What’s New in Mazda CX-60 2022:
However, the powertrain is a mixed bag. While the performance on offer is undeniable, with the electric motor delivering a 270Nm burst of torque on its own to make progress feel easy and punchy at low speeds, the 2.5-litre petrol engine sounds coarse when revved. We’ll see if the new six-cylinder petrol and diesel engines that will be available later are any better.
The noise from the naturally aspirated engine is actually well suppressed on the move most of the time, and the CX-60 delivers decent cruising refinement, but around town, this highlights the whine from the electrified side of the propulsion system. Add in a few jerks as the ECUs worked out the best combination of petrol and electric power sources on our test car, and it’s not at the top of the class in terms of smoothness. The shifts of the eight-speed automatic transmission are, for the most part, nicely slurred.

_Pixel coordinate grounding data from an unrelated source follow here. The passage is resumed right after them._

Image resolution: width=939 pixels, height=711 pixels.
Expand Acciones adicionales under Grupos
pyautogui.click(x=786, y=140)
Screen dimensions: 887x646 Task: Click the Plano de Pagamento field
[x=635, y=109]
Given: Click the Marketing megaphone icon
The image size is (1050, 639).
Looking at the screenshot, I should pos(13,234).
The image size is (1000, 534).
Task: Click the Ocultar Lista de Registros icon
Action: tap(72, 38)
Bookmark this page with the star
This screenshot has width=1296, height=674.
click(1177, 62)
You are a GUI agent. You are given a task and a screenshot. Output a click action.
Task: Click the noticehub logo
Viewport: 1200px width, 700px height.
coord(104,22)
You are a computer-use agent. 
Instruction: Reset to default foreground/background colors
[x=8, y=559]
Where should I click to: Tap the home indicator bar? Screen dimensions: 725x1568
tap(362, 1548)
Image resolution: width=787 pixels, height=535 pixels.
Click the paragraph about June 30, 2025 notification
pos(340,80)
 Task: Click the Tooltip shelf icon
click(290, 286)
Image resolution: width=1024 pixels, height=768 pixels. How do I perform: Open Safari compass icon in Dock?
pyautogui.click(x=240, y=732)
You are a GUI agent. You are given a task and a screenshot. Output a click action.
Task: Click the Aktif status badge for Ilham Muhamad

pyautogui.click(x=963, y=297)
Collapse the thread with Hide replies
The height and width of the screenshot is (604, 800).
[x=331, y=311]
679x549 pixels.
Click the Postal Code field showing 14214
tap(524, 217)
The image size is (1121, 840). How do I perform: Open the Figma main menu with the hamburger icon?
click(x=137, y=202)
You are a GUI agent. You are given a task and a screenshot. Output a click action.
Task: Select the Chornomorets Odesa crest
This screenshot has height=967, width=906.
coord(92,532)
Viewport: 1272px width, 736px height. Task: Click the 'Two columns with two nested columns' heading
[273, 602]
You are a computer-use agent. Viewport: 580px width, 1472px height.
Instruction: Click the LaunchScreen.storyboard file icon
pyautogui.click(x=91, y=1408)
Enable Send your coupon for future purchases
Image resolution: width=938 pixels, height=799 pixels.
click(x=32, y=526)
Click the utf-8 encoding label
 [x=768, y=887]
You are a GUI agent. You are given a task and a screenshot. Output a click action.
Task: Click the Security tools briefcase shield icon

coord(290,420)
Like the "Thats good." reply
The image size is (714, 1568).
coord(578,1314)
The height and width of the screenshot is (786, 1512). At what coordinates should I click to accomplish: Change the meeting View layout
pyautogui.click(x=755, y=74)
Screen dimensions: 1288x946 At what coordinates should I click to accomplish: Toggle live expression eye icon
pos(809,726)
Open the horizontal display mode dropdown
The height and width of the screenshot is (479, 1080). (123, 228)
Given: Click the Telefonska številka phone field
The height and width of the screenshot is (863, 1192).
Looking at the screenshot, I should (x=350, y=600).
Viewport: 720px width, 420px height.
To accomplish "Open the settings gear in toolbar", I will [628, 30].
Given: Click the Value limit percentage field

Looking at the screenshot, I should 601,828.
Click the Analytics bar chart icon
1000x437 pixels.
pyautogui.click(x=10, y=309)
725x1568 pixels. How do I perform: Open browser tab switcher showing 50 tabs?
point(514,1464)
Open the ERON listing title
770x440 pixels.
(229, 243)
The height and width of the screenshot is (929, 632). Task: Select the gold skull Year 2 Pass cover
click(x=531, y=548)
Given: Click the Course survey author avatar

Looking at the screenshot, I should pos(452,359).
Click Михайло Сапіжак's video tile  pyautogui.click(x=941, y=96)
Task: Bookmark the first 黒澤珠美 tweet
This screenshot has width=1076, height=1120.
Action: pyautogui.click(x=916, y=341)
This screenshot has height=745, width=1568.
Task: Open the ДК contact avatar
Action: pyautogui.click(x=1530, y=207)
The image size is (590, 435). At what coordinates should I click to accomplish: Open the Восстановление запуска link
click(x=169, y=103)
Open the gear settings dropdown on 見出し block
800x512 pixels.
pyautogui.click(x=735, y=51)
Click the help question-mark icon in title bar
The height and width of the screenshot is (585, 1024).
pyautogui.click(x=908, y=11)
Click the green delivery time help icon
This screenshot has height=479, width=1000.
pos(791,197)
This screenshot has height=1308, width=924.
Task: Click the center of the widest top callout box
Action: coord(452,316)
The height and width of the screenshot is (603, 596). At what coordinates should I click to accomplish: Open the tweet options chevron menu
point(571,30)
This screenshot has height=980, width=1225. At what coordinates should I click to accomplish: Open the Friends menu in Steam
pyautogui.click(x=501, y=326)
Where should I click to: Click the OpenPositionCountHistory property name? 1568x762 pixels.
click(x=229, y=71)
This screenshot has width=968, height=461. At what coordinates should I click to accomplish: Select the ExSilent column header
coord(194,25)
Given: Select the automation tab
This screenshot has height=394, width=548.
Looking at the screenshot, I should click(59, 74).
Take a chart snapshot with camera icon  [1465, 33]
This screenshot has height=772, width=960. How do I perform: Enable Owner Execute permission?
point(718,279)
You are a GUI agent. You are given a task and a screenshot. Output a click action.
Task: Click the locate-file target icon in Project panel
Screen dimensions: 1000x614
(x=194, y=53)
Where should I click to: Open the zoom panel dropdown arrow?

In terms of practicality, the rear seats have plenty of space, with good legroom and no issues with headroom despite our car’s £1,000 panoramic roof; the 570-litre boot is also competitive for the class. You’ll also get two charging cables: a standard three-pin plug and a Type 2 connector. When connected to a 7kW wallbox, the CX-60’s battery will take two hours and 20 minutes to fully recharge, so practicality is also acceptable.